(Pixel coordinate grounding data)
╔══

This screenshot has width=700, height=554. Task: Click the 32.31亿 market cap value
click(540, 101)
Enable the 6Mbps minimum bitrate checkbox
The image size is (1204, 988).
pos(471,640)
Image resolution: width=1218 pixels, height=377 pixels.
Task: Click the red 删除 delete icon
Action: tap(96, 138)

╚══

- [Work instruction]: The output should restate the data exactly, with no line missing.

- [Task result]:
This screenshot has width=700, height=554. Task: Click the 32.31亿 market cap value
click(540, 101)
Enable the 6Mbps minimum bitrate checkbox
The image size is (1204, 988).
pos(471,640)
Image resolution: width=1218 pixels, height=377 pixels.
Task: Click the red 删除 delete icon
Action: tap(96, 138)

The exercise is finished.